Por isso, a equipa procurou essas moléculas através de um rastreio de transcriptómica em neurónios de ratos feito em colaboração com a Universidade de Aveiro. Nesse rastreio analisaram-se todos os genes que tinham a expressão (actividade) alterada, assim como reguladores de outros genes. Acabaram por encontrar o micro-ARN-186.

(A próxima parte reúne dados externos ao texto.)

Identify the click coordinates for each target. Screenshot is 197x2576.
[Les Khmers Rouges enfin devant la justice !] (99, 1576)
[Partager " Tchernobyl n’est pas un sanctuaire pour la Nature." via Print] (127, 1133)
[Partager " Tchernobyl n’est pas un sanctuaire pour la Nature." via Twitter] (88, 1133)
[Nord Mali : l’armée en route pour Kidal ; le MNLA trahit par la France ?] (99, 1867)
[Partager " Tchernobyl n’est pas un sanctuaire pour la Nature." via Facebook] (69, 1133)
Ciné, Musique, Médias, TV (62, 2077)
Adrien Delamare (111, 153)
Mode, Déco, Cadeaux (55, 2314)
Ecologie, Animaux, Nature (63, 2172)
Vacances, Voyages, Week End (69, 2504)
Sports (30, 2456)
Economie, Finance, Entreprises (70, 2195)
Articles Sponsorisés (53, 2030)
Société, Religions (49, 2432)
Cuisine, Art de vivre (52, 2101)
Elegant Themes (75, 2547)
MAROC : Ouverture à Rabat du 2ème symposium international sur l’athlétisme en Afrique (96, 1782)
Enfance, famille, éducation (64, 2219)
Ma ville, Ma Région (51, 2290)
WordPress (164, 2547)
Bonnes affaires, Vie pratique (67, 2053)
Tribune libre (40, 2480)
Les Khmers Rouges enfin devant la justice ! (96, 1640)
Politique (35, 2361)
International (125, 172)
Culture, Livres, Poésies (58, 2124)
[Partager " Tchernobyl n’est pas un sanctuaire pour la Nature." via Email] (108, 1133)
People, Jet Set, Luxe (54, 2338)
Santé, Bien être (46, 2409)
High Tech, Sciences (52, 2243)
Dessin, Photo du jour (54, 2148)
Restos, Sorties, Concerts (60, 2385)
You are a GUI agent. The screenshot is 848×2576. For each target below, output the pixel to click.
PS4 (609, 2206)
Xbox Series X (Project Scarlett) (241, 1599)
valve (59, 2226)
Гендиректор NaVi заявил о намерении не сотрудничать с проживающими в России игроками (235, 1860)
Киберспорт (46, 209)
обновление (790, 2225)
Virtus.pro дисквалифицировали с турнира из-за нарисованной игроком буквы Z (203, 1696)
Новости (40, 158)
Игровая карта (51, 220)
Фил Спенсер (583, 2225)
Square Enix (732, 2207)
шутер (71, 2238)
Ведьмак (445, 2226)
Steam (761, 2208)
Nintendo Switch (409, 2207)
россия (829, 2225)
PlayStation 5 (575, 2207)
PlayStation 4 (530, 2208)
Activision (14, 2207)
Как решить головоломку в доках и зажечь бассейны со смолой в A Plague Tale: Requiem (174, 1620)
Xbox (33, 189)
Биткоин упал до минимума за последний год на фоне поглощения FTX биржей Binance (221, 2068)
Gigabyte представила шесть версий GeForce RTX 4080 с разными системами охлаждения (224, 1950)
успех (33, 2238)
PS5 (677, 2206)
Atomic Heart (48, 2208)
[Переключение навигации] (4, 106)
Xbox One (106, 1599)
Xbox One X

Os micro-ARN são pequenas moléculas que regulam a expressão de proteínas. “Encontrámos um micro-ARN que é crucial para a estabilização da actividade neuronal e, desta forma, para a estabilização da comunicação entre neurónios quando há alterações dramáticas nessa comunicação”, indica a cientista. Embora as funções deste micro-ARN já sejam conhecidas em células de outros órgãos, não se sabia praticamente nada sobre a sua função no cérebro.
Durante o estudo, a equipa procurou saber quais seriam as proteínas-alvo do micro-ARN-186 e descobriu que regula a proteína GluA2, que é um dos constituintes de receptores de neurotransmissores. “Este micro-ARN regula o número e a composição de receptores capazes de receber a mensagem”, conclui Ana Luísa Carvalho.
A equipa testou então essa hipótese – de que este micro-ARN é importante para a existência de uma adaptação de plasticidade homeostática – ao alterar geneticamente neurónios do hipocampo de ratos. “No seu processo de resposta, as células alteram os seus níveis de micro-ARN e fizemos artificialmente o mesmo ou então contrariámos aquilo que as células normalmente fazem”, diz a investigadora.
“Quando contrariámos os níveis do micro-ARN, vimos que as células deixaram de ser capazes de fazer o processo de adaptação.” Isto é, tanto quando aumentavam os níveis do micro-ARN como quando inibiam a sua expressão, os processos de adaptação das células perdiam-se. Confirmou-se assim que o micro-ARN-186 participa nos mecanismos homeostáticos que estabilizam a actividade neuronal no hipocampo (parte do cérebro envolvida na aprendizagem e formação de memórias).
Autismo e Alzheimer
Portanto, este processo pode ser ilustrado com a metáfora dos e-mails. “O cérebro tem formas de ajuste que tornam a transmissão de informação fluida – a chamada plasticidade homeostática – e este estudo demonstra que o micro-ARN-186 coordena esta forma de ajuste”, refere-se no comunicado. Quando a plasticidade homeostática se desregula, a caixa de correio do cérebro fica cheia e não pode receber mais mensagens. Por outro lado, pode ser eliminada por baixa utilização. O micro-ARN-186 serve assim para que nenhuma destas situações aconteça.
“Há um grande interesse na plasticidade homeostática para se compreender doenças psiquiátricas: há diferentes evidências que mostram que estes processos podem estar desregulados em doenças neuropsiquiátricas como o autismo e a esquizofrenia. Também já começa a haver alguma evidência que estes processos são alterados nas doenças neurodegenerativas como na doença de Alzheimer”, indica Ana Luísa Carvalho. “É importante compreender como estes processos acontecem para se perceber de que forma são desregulados nas doenças.”
No futuro, a equipa pretende encontrar outros alvos do micro-ARN-186. “Um outro aspecto que nos interessa é o papel do micro-ARN-186 no stress crónico. O stress prolongado pode ser causador de alterações cognitivas e existem evidências que a expressão do micro-ARN-186 está alterada no cérebro nessas condições”, revela no comunicado a cientista. “Estamos a testar a possibilidade de a manipulação nos níveis do micro-ARN-186 poder impedir as alterações na comunicação entre neurónios e os défices cognitivos associados ao stress crónico.”